L’Entité Nationale de Régulation du Gaz (Énergies) a déclaré l’état de « pré-urgence » et a adressé une note aux distributeurs et transporteurs de gaz pour assurer l’approvisionnement des utilisateurs résidentiels, également appelé « demande prioritaire ». Cette tentative de donner la priorité à l’approvisionnement national a conduit à étendre les coupures de gaz des stations GNC aux industries.

La situation la plus critique se trouve à La Plata, où des files d’attente de plus d’un kilomètre ont été enregistrées dans les stations GNC, puisque seuls cinq établissements de la ville ont des contrats « fermes », c’est-à-dire ininterrompus. À Mar del Plata, les deux tiers des stations disposent de ce type de contrats, ce qui aggrave encore la situation des usagers et de l’industrie.

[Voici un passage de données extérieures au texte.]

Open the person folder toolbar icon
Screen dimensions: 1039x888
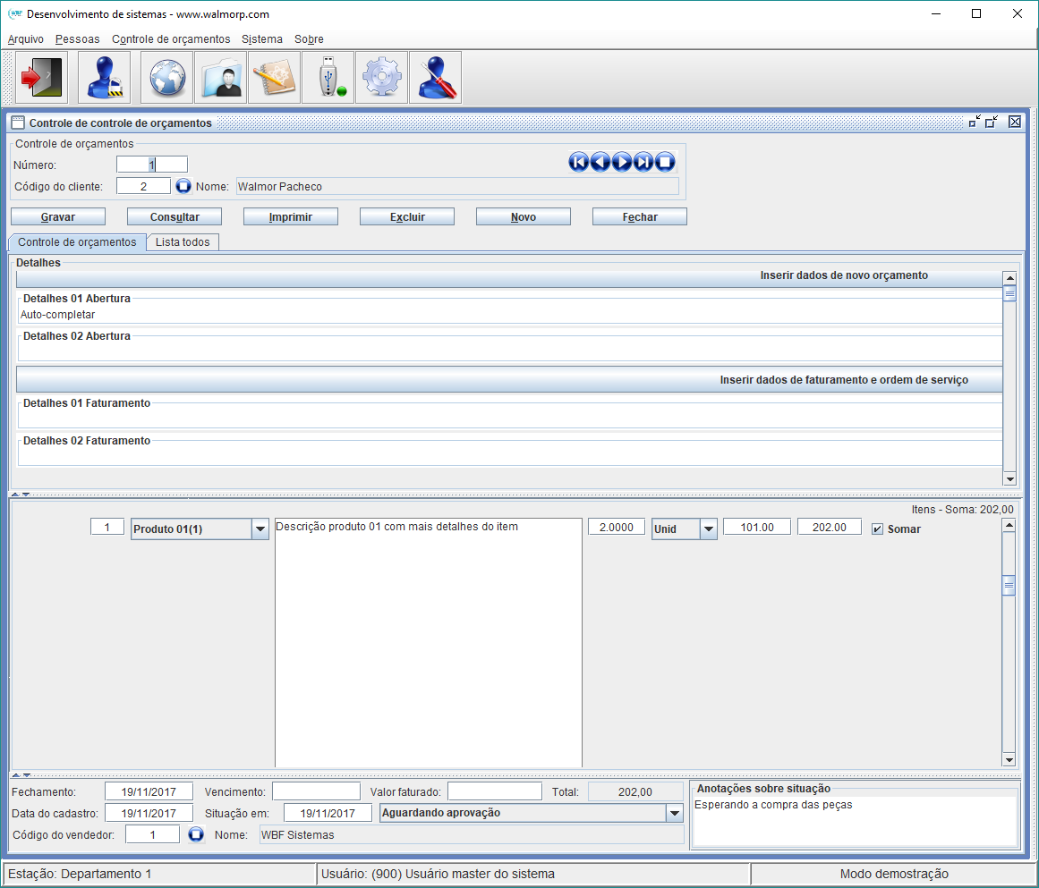[220, 78]
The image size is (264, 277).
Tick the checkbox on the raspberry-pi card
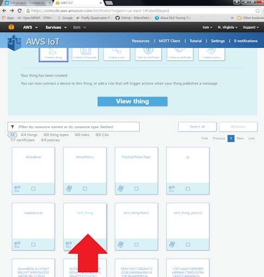[x=33, y=244]
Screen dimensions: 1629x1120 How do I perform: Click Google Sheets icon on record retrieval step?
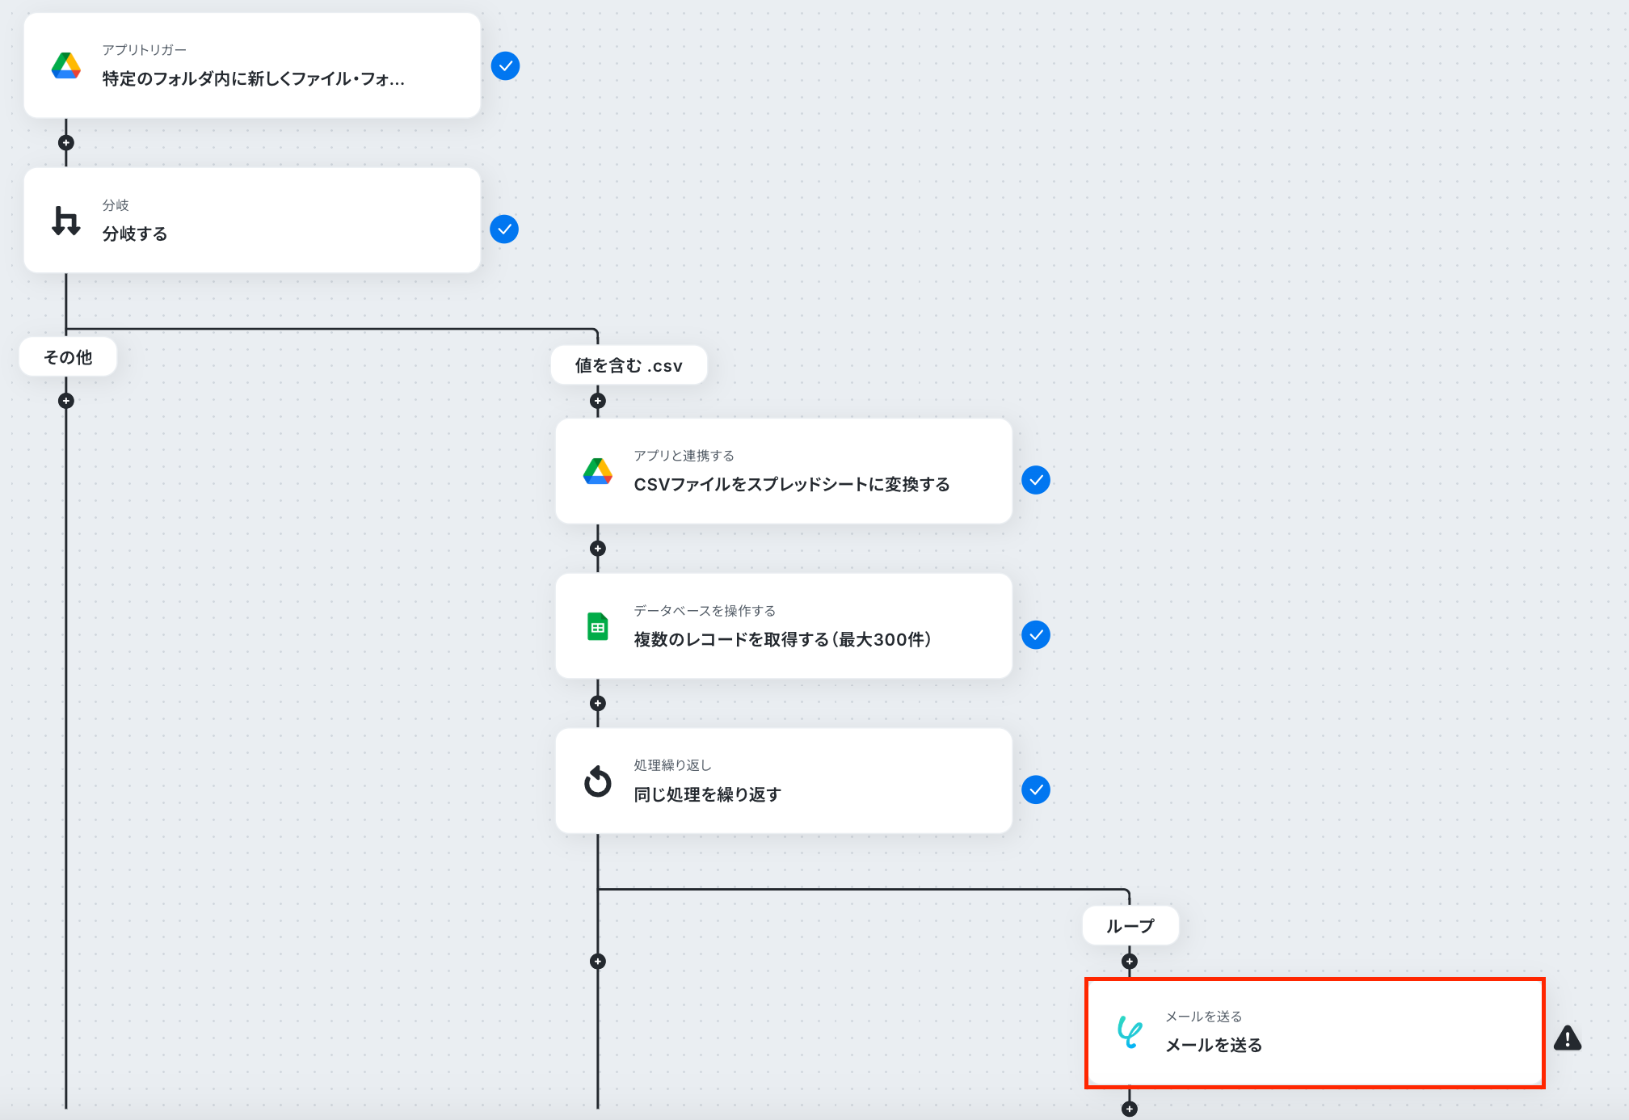pyautogui.click(x=598, y=626)
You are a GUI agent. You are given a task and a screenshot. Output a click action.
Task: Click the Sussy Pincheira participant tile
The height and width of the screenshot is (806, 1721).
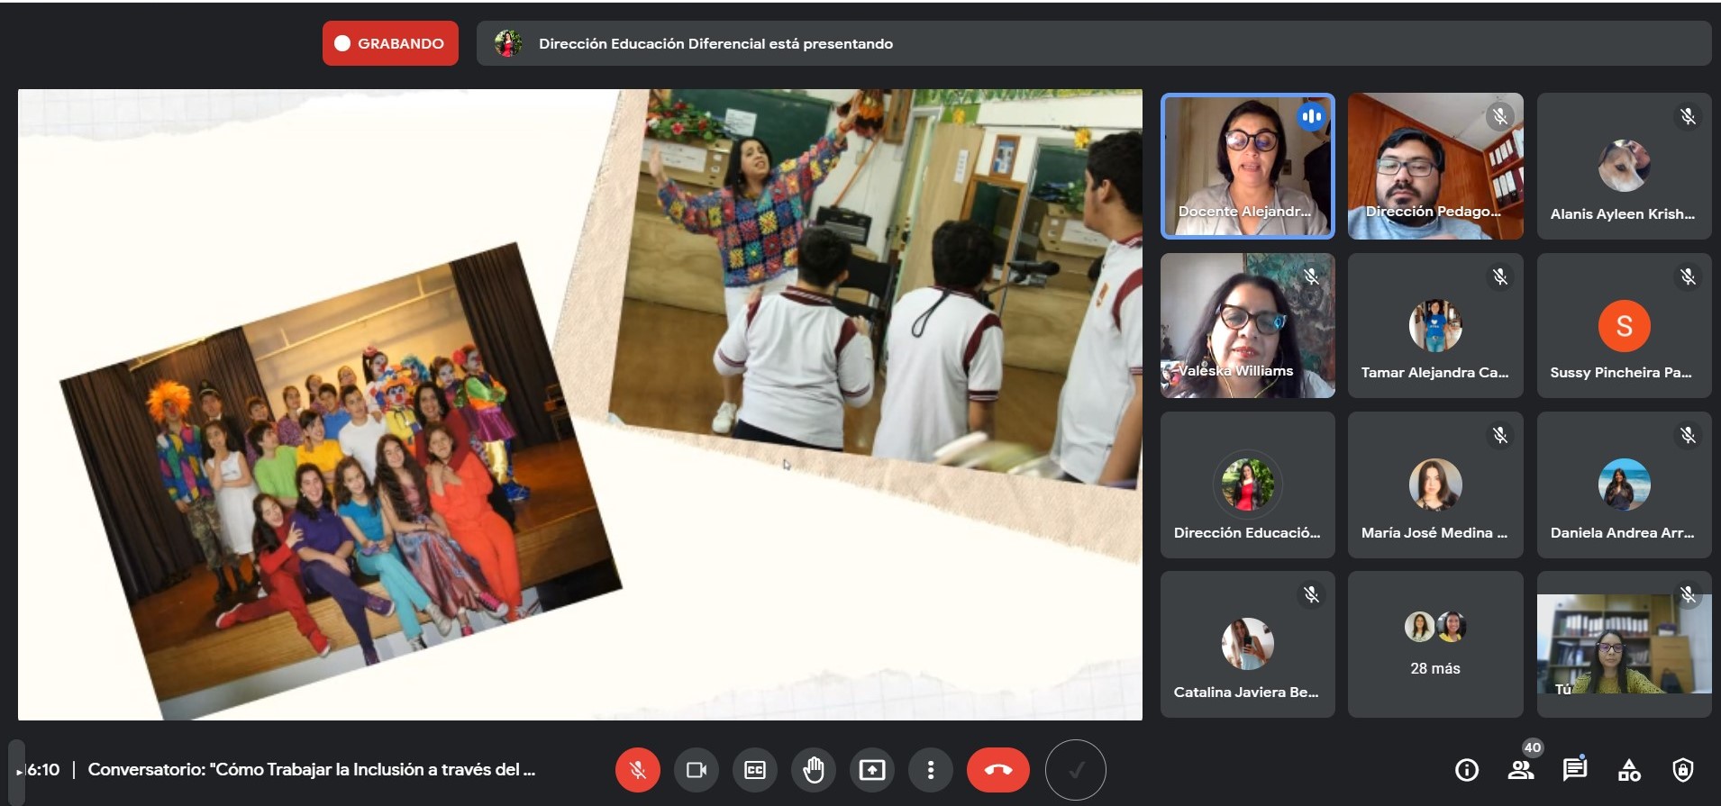click(x=1624, y=325)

Ces derniers jours, les distributeurs ont également commencé à couper l’approvisionnement en gaz des industries ayant des contrats interruptibles et de celles ayant des contrats « fermes, mais avec fenêtre ». Ces contrats permettent aux distributeurs de couper jusqu’à un certain volume de mètres cubes de gaz pendant une période déterminée pendant la période des basses températures, qui s’étend de mai à septembre. Ce type de mesures est appliqué après avoir coupé le gaz aux contrats interruptibles. Parmi les industries les plus touchées figurent les secteurs du textile, des boissons, du bois et de la céramique.

Du côté du gouvernement, on assure que le point de couper le gaz aux utilisateurs avec des contrats « purement fermes » n’est pas encore atteint, ce qui représenterait un état d’urgence total, un pas au-delà de l’état de pré-urgence actuellement déclaré.

L’arrivée précoce de la vague de froid, attendue par le gouvernement seulement en juin, a révélé l’absence d’achèvement du gazoduc Néstor Kirchner. Cette infrastructure ne dispose toujours pas d’installations d’usines de compression, ce qui a exacerbé la crise. Selon un portail spécialisé dans les questions énergétiques, la situation est due au fait que le gouvernement n’a pas exécuté des postes budgétaires compris entre 14 et 40 millions de dollars, dans le cadre de l’ajustement fiscal. Face à ce goulot d’étranglement dans l’approvisionnement en gaz, le gouvernement a été contraint d’acheter du carburant liquide à l’étranger à un coût qui varie entre 500 et 500 millions de dollars pour compenser le manque de gaz.

La situation a déclenché une série de complications dans le secteur industriel et commercial, générant incertitude et inquiétude parmi les hommes d’affaires et les citoyens. Le manque de gaz a non seulement un impact sur le confort des foyers, mais menace également la continuité opérationnelle de nombreuses industries clés pour l’économie régionale.

Alors que les températures continuent de baisser, la demande de gaz continue d’augmenter et des solutions semblent de plus en plus urgentes. La situation à La Plata et Mar del Plata est le reflet d’un problème plus large qui touche plusieurs régions du pays et met en évidence la nécessité d’une planification énergétique plus efficace et de la réalisation d’infrastructures critiques pour assurer un approvisionnement continu et stable en gaz.